• **WHAT IS REQUIRED**:
Find how many lines in the entries below carry the word "Given" and answer with only that figure.

(Items listed in a dataset)
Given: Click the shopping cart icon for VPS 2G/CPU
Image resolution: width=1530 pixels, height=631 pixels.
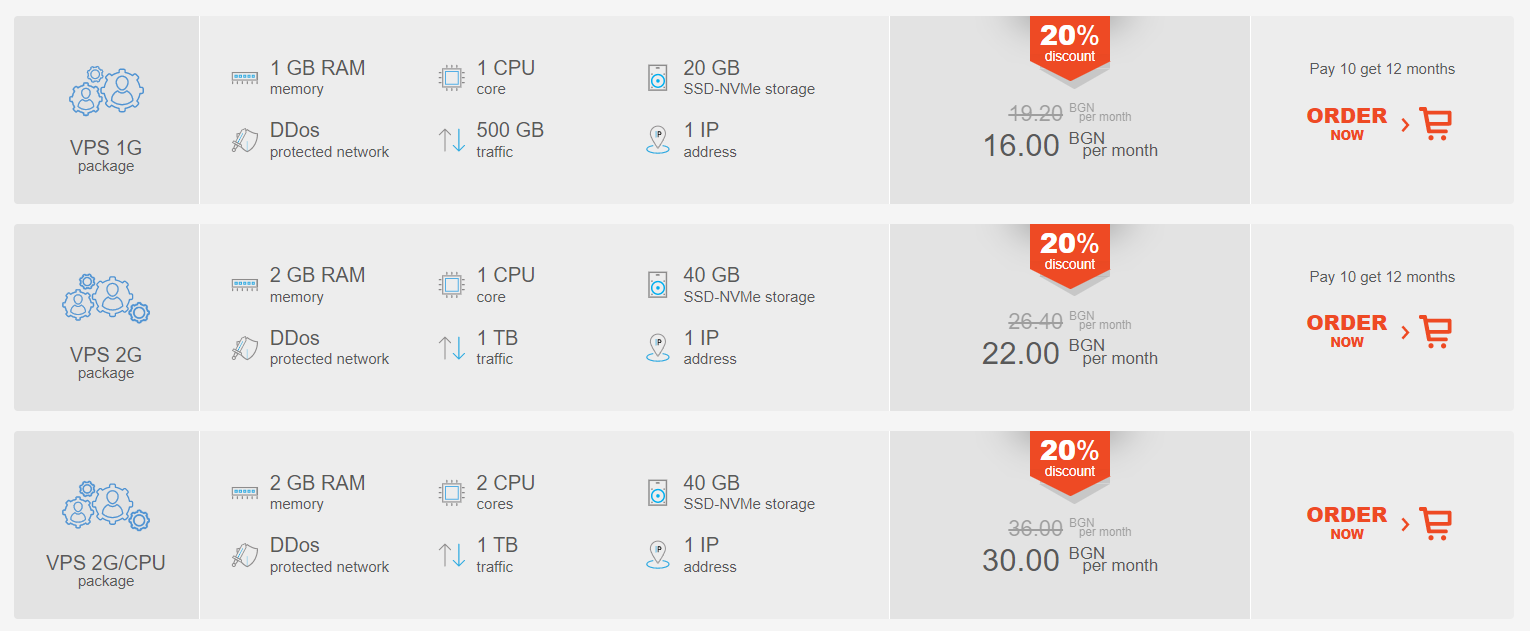Looking at the screenshot, I should pos(1435,523).
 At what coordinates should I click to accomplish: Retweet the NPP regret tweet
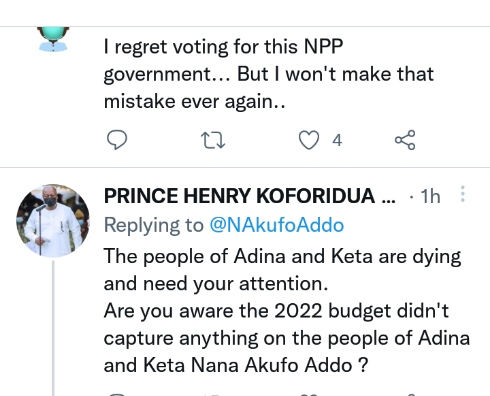coord(213,140)
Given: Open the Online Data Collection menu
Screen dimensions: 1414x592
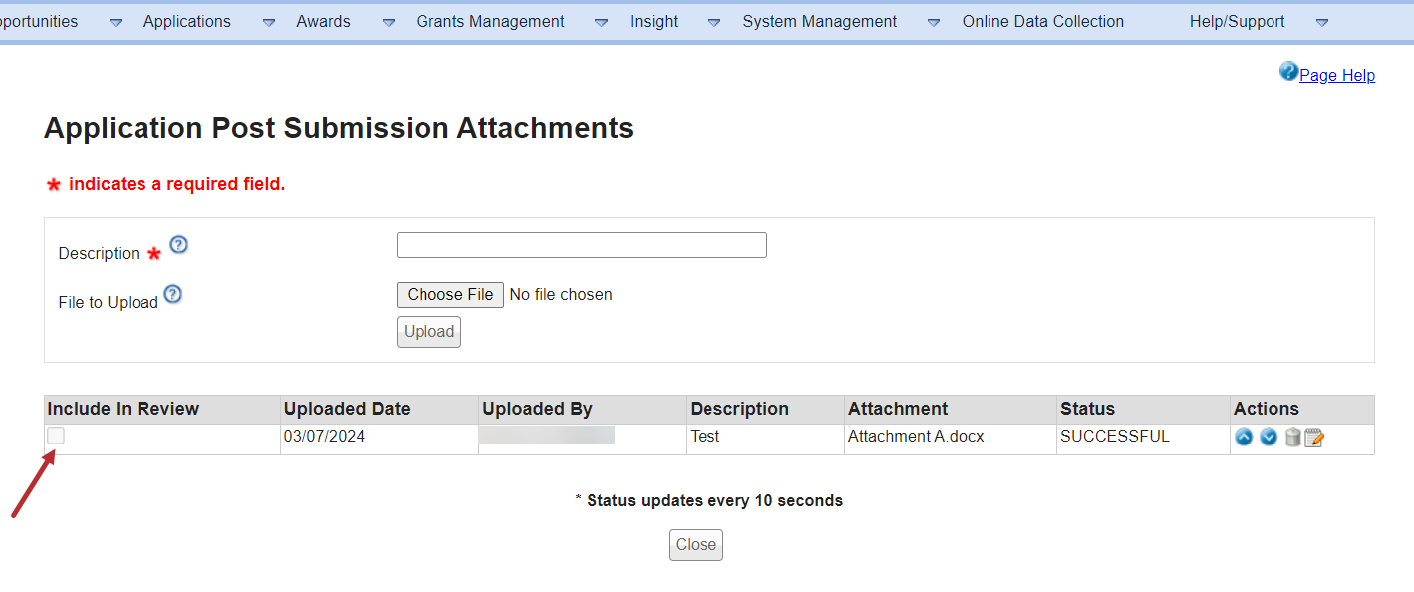Looking at the screenshot, I should pos(1043,22).
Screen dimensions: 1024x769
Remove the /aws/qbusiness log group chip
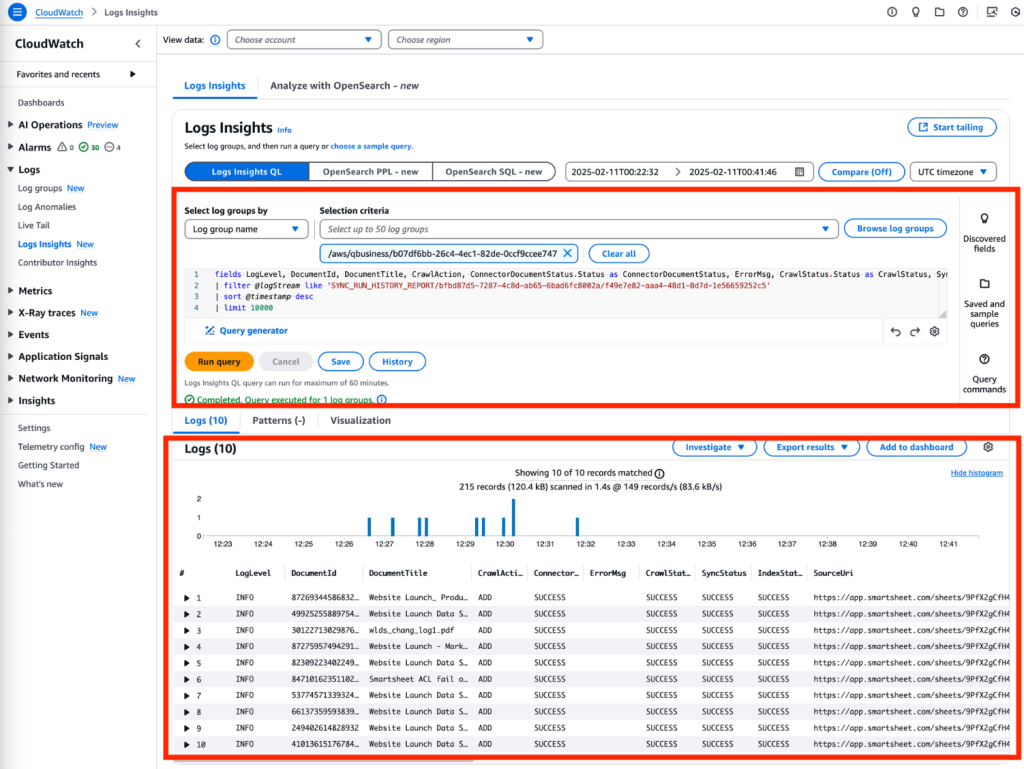568,253
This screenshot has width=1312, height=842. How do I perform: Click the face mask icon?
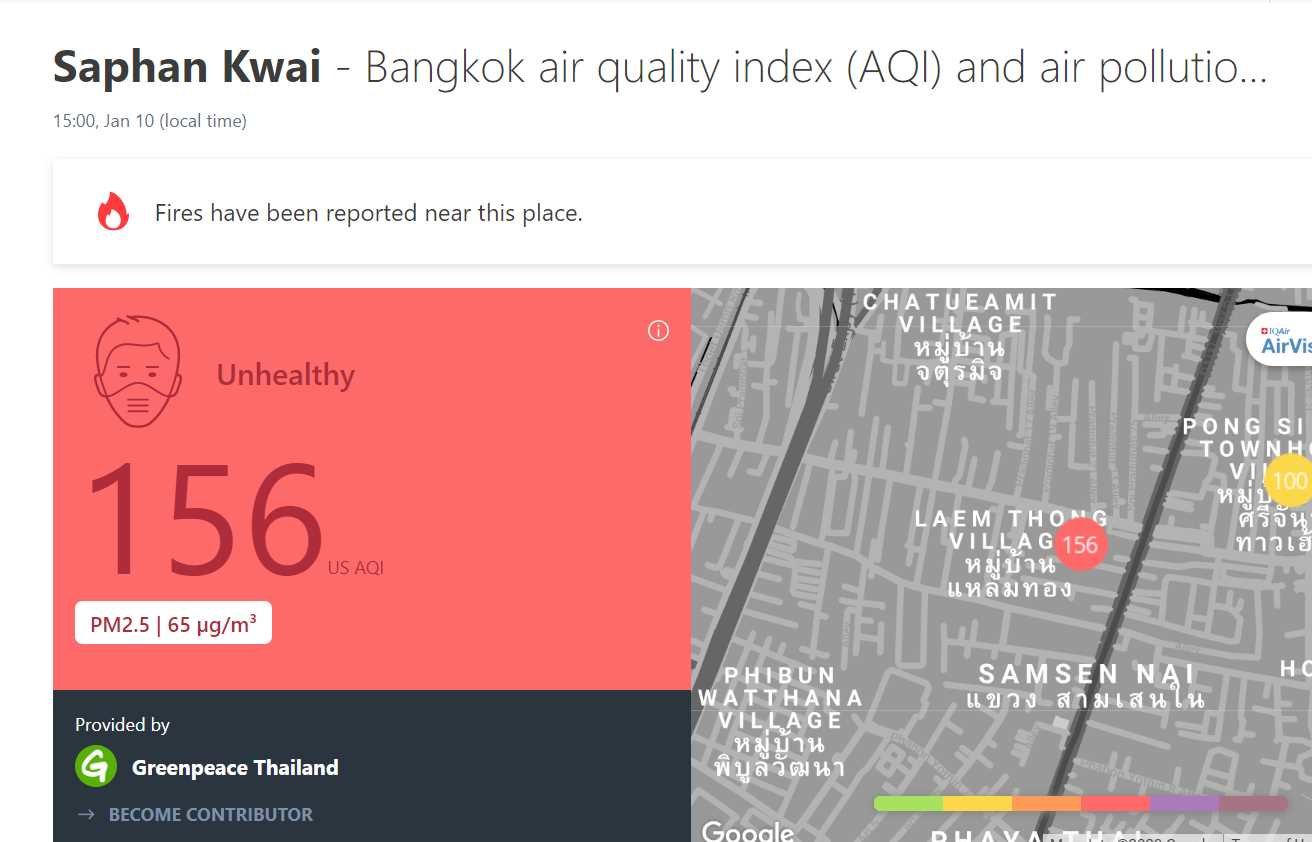138,372
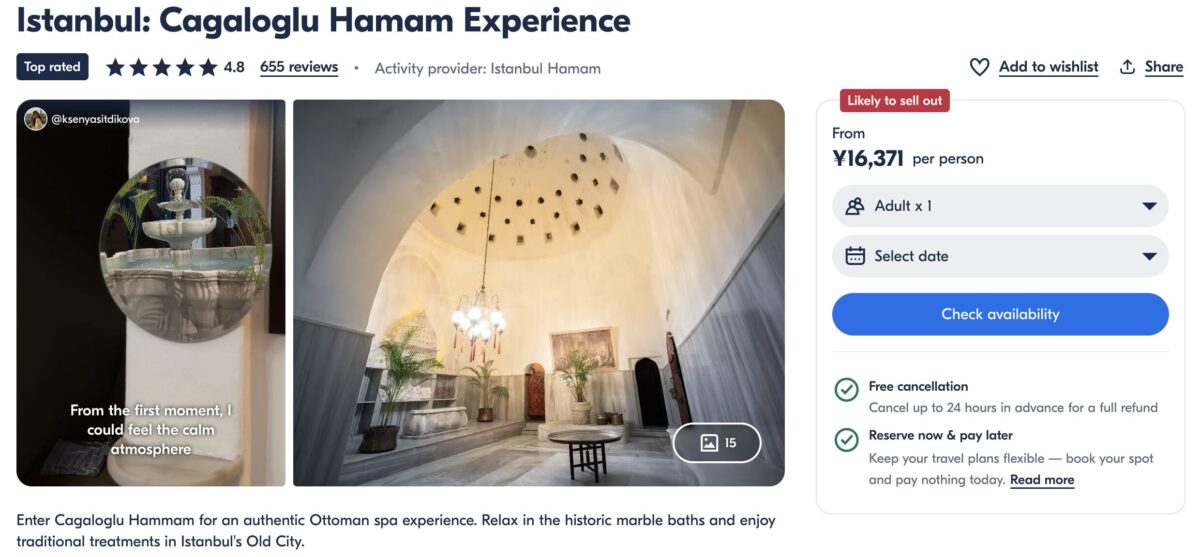This screenshot has height=557, width=1200.
Task: Click the Top rated badge
Action: [52, 67]
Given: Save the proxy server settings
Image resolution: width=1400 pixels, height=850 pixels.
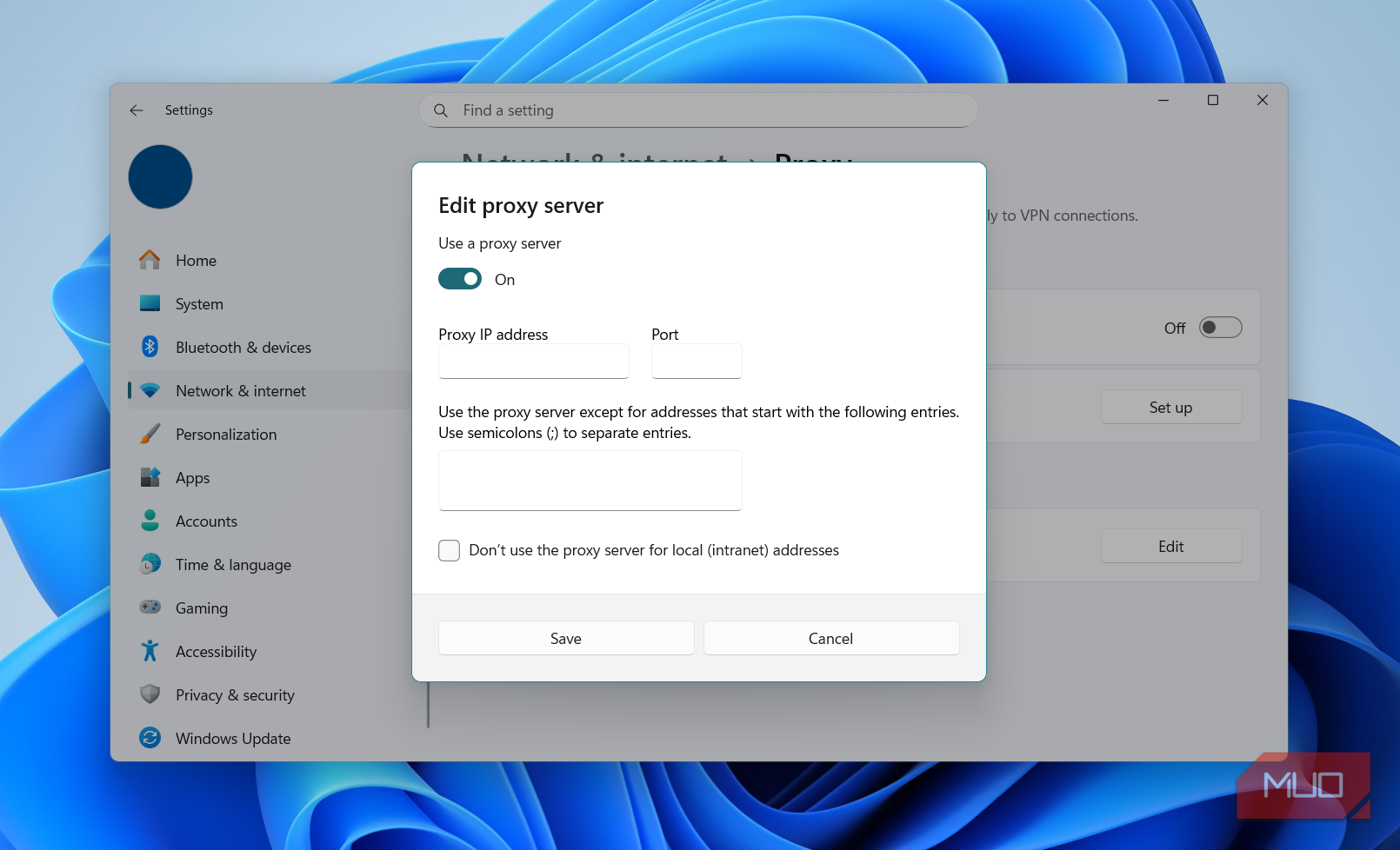Looking at the screenshot, I should 566,638.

• **TASK SOLUTION**:
3